The previously announced initiative sounded very timely given the ongoing farmers’ protests all across Europe, but Fresco, former president of the globally known Wageningen University, specialised in agricultural research, was critical about the simplistic approach to a complex issue.

“In this case, the truth is not the middling of all opinions” as “the truth is far more complex, and I think there’s a lack of leadership if you just ask for a dialogue without indicating where you want to go and what choices entail”.

The Strategic Dialogue, von der Leyen said, is meant to “depolarise” the debate on food.
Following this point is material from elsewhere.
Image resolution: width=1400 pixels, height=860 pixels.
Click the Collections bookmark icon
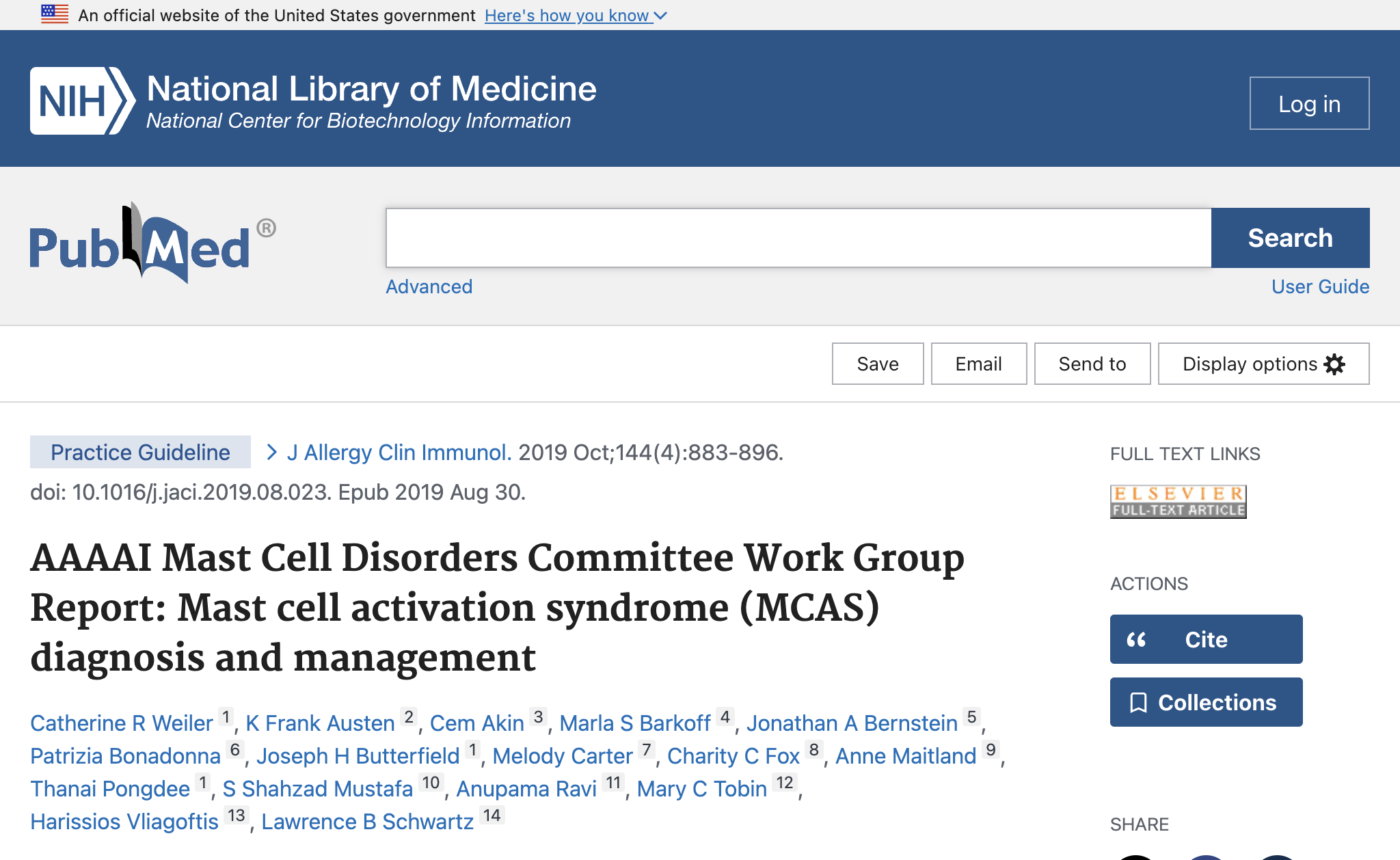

But this approach also presents risks, Fresco said.

According to the Dutch scientists, “depolarising is a very easy buzzword to allow yourself also to think in black and white and then reject the other side”. So, the dialogue might end up reinforcing diverging ideas instead of bringing them closer to each other. 
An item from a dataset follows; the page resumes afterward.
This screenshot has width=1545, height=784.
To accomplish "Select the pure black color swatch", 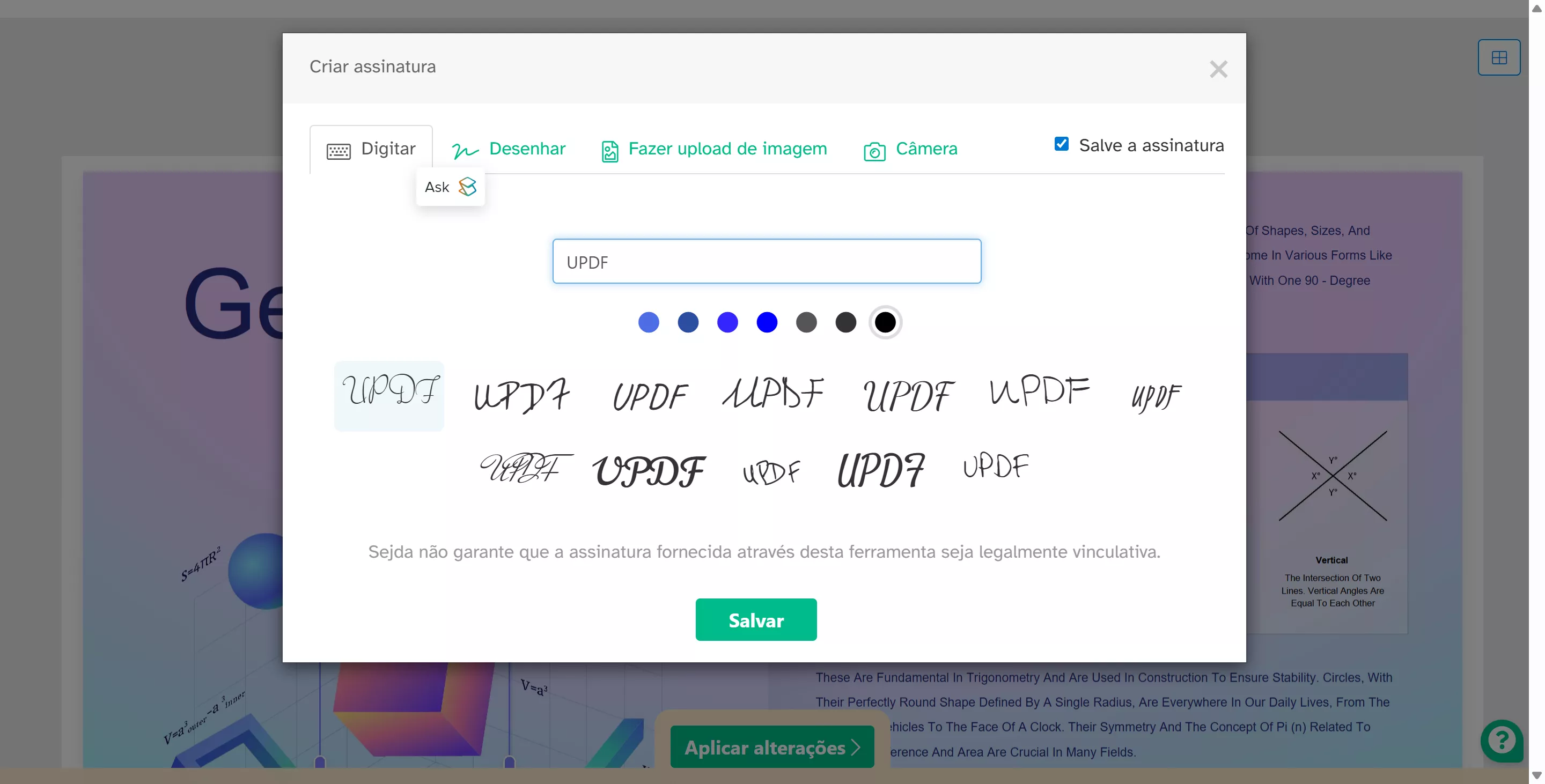I will [885, 322].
Complexity is the core of Fresco’s reasoning. “Things are not black and white, especially in agriculture, things are far more nuanced and if you miss those in European farming and in Europe in general it’s because you’re such a high plane flying over everything [that] you miss the reality of life”.

Tip of the iceberg

Farmers’ protests are “the tip of the iceberg”, of a condition in which “people do not feel represented or they do not feel valued in their work”, argued Fresco. 

On the one hand, farmers are not understood by the rest of society, the Dutch scientist stressed.

“We now have two generations of Europeans who are very far removed from farming” and while “the previous generation still had grandparents who were farmers, today food and everything that agriculture represents have become something obvious” and “cheap for the most of the urban population, and even negative as a source of environmental destruction.”

On the other hand, the former Wageningen University president argued, farmers represent the resentment of the many other parts of the society, unable to keep up with the pace of EU and national regulations, in particular on environment. 

“I’m a staunch European,” Fresco said, “but the speed, the lack of understanding, the proliferation of rules at national, regional and European levels is complex and does not take into account the differences” in the ecological environments and between farmers.

Because, there is nothing like “European agriculture”, according to Fresco. “You cannot compare an Italian olive farmer in Puglia with a pig farmer in Poland, with a wheat farmer in the north of France, these farmers are very, very different, it’s like comparing a supermarket chain with an aviation company” the scientist added.

Despite that, there is the need of a European agricultural policy, Fresco stated.

Mansholt Plan 2.0

The new agriculture and food policy should assume the characteristics of a Mansholt plan 2.0, Fresco said. 

Sicco Mansholt, the Commissioner for agriculture (1958-1972) and president of the European Commission (1972-73), is famous for his role in the modernisation of European agriculture.

In 1968, he sent a far-sighted note to the Council of ministers, listing all the limits of the Common Agricultural Policy of the time and indicating solutions in innovation and generational renewal.

The recipe was opposed by the agricultural community, but it inspired the development of the CAP in the following decades.

According to Fresco, the EU needs an agricultural, raw materials and food policy embracing many different dimensions of agriculture, that is required to produce “foods and new materials to replace products made from fossil-based plants with bio-based products made with real plants and support innovation”, Fresco said. 

The EU plan should take into account the role of farmers in the “management of landscape and environment, fixing CO2, and the difference among farmers, geographic differences and competitivity differences, as there are farmers that need subsidies and those that don’t, and support innovation”.

“I think you need first to be courageous enough to say these are the problems we face and the possible trade-offs, and this is the direction we must go. We must be responsible, but we must also again cater for agriculture as a key sector for the future”, Fresco concluded.